Sure.  Before we begin, let me point out that IR design is really a black
art of balancing various forces.  Adding stuff to the IR makes it more
powerful but also more complex to deal with and process (making it more
likely that bugs occur).  However, we need to add things when there are
features or capabilities that cannot be represented in LLVM.  Finally,
LLVM is not immutable: though it's quite stable now, we are always
interested in feedback and ideas. :)

> 1. Opcodes and intrinsics
>
> Which are the differences between opcodes and intrinsics? How is it
> determined, for an operation, to implement it as an opcode or as an
> intrinsic function?

This is a hard thing to really decide, as there frankly isn't much
difference.  Adding intrinsics is far easier than adding instructions, but
intrinsics cannot do some things (for example, they cannot be
terminator instructions).  I tend to prefer to make only very simple and
orthogonal operations be the instructions, relegating the rest to be
intrinsics.  In practice, the biggest difference might be in the bytecode
encoding: instructions are encoded more densely than intrinsics.

> As I understand it, compilation passes can both lower intrinsics into
> opcodes and also replace opcode sequences, so in the end some of them
> are interchangeable. For example, why is there a store opcode and a
> llvm_gcwrite intrinsic?

As pointed out by others, these are completely different operations.  In
particular, the gcwrite intrinsic is used by the front-end to indicate
that a write-barrier may be needed.  Depending on the implementation of
the garbage collector, this may expand to code or just a normal store
instruction.

> Couldn't the front-end just produce stores/volatile stores and then a
> compilation pass transform them into a write-barrier if necessary?

Sortof.  The problem with this is that (without gcwrite) there is no way
to identify the stores that should be turned into write barriers.  In
particular, the heap may have multiple parts to it, some of which are GC'd
and some are not.  For example, the .NET framework has different pointer
types for managed and unmanaged pointers: without the ability to represent
both in LLVM, we could not support it.

> A possible view of intrinsics could be "operations that don't depend on
> the target architecture, but instead on the language runtime".

There are a least these catagories of intrinsics:

1. Target specific intrinsics: these are things like llvm.returnaddress
   and the varargs stuff that are specific to code generators: there is
   simply no way to express this in LLVM without an intrinsic.  These
   could be made into LLVM instructions, but would provide no real
   advantage if we did so.
2. GC intrinsics: These are their own catagory because they require
   support for the LLVM code generator and GC runtime library to
   interpret.
3. Extended langauge intrinsics.  These include llvm.memcpy and friends.
   Note that the intrinsics are different (more powerful) than the libc
   equivalent, because they allow alignment info to be expressed.

> But then wouldn't malloc/free be intrinsics?
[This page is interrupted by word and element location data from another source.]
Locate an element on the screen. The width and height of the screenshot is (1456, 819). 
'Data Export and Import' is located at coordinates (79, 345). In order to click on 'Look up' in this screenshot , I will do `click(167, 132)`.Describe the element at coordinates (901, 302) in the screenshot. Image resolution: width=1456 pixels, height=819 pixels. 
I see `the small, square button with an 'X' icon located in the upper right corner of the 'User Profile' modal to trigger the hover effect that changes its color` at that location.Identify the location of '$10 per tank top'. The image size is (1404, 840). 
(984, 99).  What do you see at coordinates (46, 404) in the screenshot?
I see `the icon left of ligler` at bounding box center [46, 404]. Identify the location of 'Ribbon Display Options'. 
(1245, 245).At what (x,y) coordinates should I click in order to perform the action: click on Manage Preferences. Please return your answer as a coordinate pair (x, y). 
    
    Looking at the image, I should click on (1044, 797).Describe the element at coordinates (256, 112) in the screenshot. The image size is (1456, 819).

Heh, good question.  This is largely historical, but you're right, they
probably should have been made intrinsics.  Perhaps in the future they
will be converted to be intrinsics, but for now they remain instructions.

> 2. Stack and registers
>
> As the LLVM instruction set has a potentially infinite number of
> registers which are mapped onto target registers or the stack by the
> register allocator,

Yes.

> why is there a separate stack? I would understand it, if the stack was
> more accessible, as a way to implement closures, but it has been
> repeated here that the correct way to do that is to use heap-allocated
> structures, as functions can't access other functions' stacks. Is it to
> signal locations that need to be changed in-place?

I'm not sure what you mean.  In particular, the alloca instruction is used
to explicitly allocate stack space.  Because it is not possible to take
the address of LLVM registers, this the mechanism that we use to allocate
stack space.  Certain langauges do not need a stack, and thus do not need
to use alloca, other languages (e.g. C) do.  If you clarify your question
I'll be able to give a more satisfactory answer.

> 3. Control transfer
>
> Why are the control transfer operations so high level when compared to
> actual processors? Usually processors have instructions to jump to a
> concrete location and everything else is managed by the compiler (saving
> into the stack, getting result parameters, etc.) depending on the
> language's calling conventions.

The idea is to make the producer of the LLVM code as independent from the
target as possible.  In particular, a front-end for a type safe language
should be able to produce a type-safe module that works on all targets.

> In LLVM there's just one way to transfer control, and the only proposal
> I've seen
> (http://nondot.org/sabre/LLVMNotes/CustomCallingConventions.txt) keeps
> this high level. What are the difficulties in having low level transfer
> control operations, with explicitly managed arguments, saving registers,
> etc?

I'm not sure what it is that you are trying to do.  The abstraction
provided by the call instruction is good for the optimizers and analyses
(because they see exactly what they need, not extra details), good for
compilation speed, and good for target independence.  Custom calling
conventions (link above) are specifically designed to give the code
generator the flexibility to pick the most efficient calling convention
for a particular call/return pair.

Given all of the above (efficient compiled code, easy to write
analysis/xforms, happy front-ends, fast compile times), I'm not sure what
your approach would give.  Care to elaborate?

-Chris

-- 
http://llvm.org/
http://nondot.org/sabre/